▶ Information supplied:
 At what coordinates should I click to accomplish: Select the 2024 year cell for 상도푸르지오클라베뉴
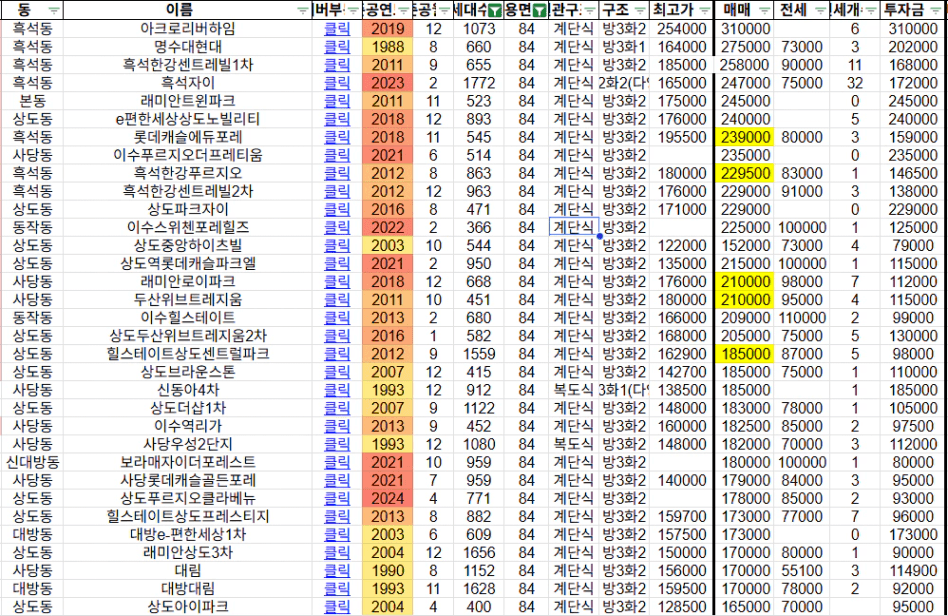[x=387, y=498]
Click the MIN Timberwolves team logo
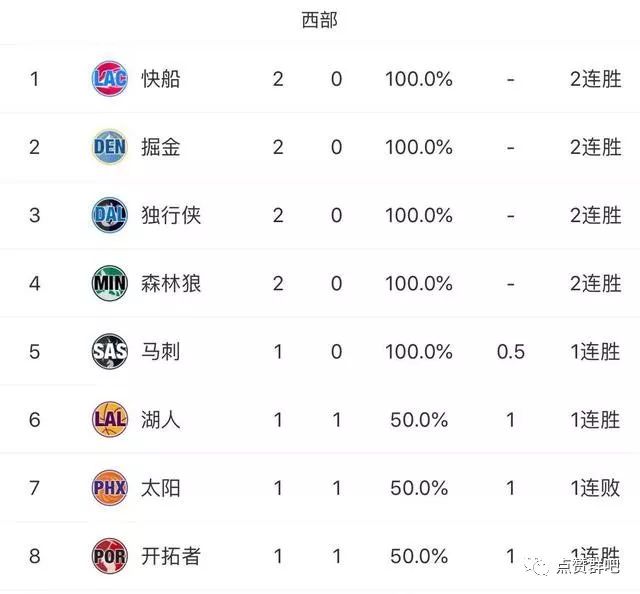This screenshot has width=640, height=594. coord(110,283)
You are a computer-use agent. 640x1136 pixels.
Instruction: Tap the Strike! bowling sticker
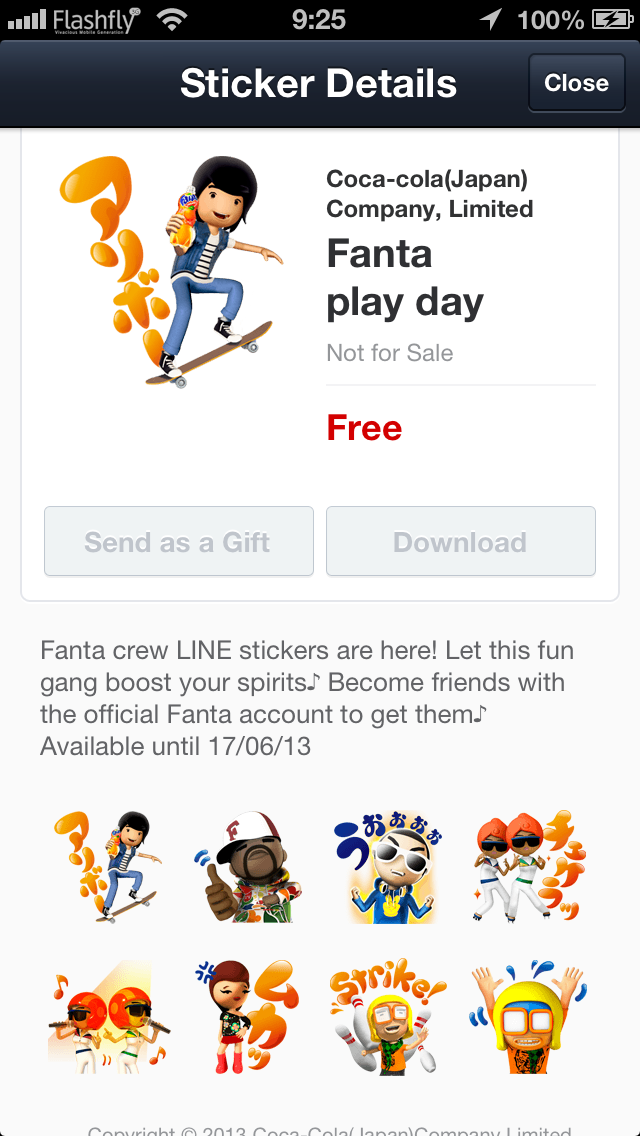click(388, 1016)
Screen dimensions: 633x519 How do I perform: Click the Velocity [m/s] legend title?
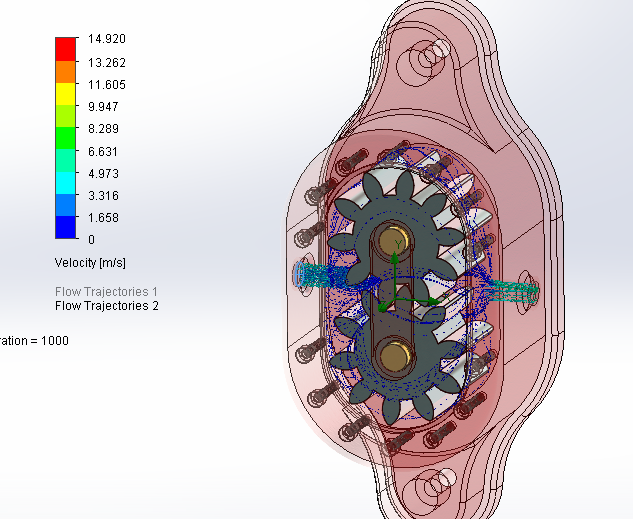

---

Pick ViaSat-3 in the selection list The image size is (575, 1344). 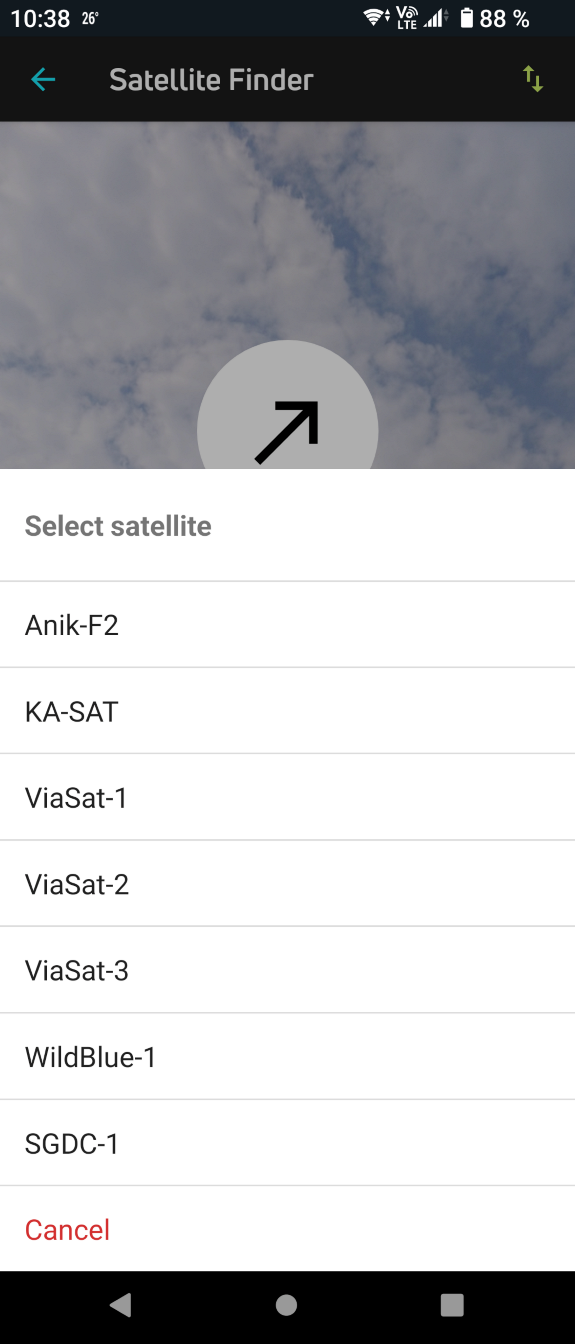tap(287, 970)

...

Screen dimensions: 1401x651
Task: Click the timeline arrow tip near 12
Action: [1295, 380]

▶ Assignment: Repeat exactly the lines above, from the line that contains "At what coordinates" down through the line that contains "Screen dimensions: 633x519". Include both of those lines and none of the pictures.

▶ Expected answer:
 At what coordinates should I click to accomplish: Select the 2024 year cell for 상도푸르지오클라베뉴
[x=387, y=498]
Click the MIN Timberwolves team logo
This screenshot has width=640, height=594. coord(110,283)
You are a computer-use agent. 640x1136 pixels.
Instruction: Tap the Strike! bowling sticker
click(388, 1016)
Screen dimensions: 633x519 How do I perform: Click the Velocity [m/s] legend title?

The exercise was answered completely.